A UNIBAN, usando o Pelé como garoto propaganda, está com uma campanha no ar que proclama a sua Responsabilidade Social. Na prática, a sua ação cidadã consiste em reduzir as mensalidades para os novos alunos. Uma jogada de marketing, de gosto discutível, porque se confunde com a imagem já desgatada de instituições de ensino que fazem qualquer coisa para conseguir alunos, lotam salas de aula, contratam professores sem titulação, abrem mão de um processo de seleção realmente sério e dão, efetivamente, pouca atenção ao ensino, que deveria ser o seu objetivo maior.
Em princípio, não está em discussão a qualidade do ensino da UNIBAN, mesmo porque isso não nos cabe e não é o escopo deste comentário. Além disso, seria injusto focalizar uma instituição em particular (mas dá para consultar os seus resultados no Provão, conversar com alunos e professores, verificar se tem criado cursos de maneira irregular ou se há diplomas por ela emitidos que nada valem, notar se tem fechado turmas e cursos depois de iniciados, prejudicando os alunos etc) porque o ensino, como um todo, com raras exceções, anda de mal a pior nesse País, que considera a educação como despesa e não como investimento. Dá até para verificar junto à OAB a porcentagem de seus alunos de Direito aprovados no exame da Ordem e por aí vai. A principal responsabilidade social de uma instituição de ensino é a educação com qualidade, prestação de serviços à comunidade e pesquisa. Talvez a gente pudesse imaginar que a UNIBAN deveria usar estes conceitos em sua campanha de vestibular, mas aí o Pelé e a redução de mensalidades seriam de pronto descartados. Ou não?

━━━━━━

• _Sobre o exercício_
Dê continuidade ao texto sobre a campanha de responsabilidade social da UNIBAN, escrevendo o que viria logo após a última frase.

━━━━━━

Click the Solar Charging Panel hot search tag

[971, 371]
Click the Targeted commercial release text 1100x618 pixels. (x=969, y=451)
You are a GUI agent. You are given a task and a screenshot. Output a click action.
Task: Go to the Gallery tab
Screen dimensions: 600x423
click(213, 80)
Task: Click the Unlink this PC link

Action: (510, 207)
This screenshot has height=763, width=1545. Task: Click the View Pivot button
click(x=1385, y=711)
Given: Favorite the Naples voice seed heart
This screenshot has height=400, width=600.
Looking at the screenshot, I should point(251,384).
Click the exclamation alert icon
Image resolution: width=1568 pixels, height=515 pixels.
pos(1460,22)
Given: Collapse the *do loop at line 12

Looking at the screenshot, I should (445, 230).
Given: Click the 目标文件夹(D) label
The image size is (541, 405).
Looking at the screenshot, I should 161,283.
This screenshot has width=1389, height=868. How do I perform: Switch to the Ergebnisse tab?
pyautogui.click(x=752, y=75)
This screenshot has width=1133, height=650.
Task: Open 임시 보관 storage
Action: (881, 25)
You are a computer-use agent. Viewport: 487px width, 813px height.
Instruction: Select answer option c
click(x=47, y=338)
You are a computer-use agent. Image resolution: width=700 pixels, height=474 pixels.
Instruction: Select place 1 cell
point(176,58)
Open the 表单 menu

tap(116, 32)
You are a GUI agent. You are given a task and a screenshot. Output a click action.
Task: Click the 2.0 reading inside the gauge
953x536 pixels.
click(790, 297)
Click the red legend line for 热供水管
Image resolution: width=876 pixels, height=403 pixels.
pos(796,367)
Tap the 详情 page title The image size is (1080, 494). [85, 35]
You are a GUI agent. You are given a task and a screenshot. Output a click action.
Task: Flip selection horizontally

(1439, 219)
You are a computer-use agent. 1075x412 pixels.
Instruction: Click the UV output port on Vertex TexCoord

━━━━━━

• _Resposta da tarefa_
O que nos preocupa é o uso (na verdade, o abuso) do conceito de Responsabilidade Social, o que configura, no mínimo, uma afronta, já que, como nos ensina o Instituto Ethos, ele passa longe desta visão mercantilista, desta apropriação indébita feita pela UNIBAN.
É preciso admitir também que a associação do conceito de Responsabilidade Social com celebridades como Pelé, o maior atleta do século, é espúria porque o Brasil inteiro sabe que, na vida pessoal o sr. Edson Arantes do Nascimento andou cometendo alguns deslizes graves, como o de não reconhecer sua filha legítima, além de emitir conceitos tolos em Política e ser envolvido em alguns negócios (por culpa dele ou não) que não primaram pela ética e a boa gestão. Não dá para aceitar que, sob este aspecto, o Pelé seja um exemplo de responsabilidade social, mas para a UNIBAN, em sua visão equivocada do conceito, o que vale é aumentar os lucros, que já são enormes.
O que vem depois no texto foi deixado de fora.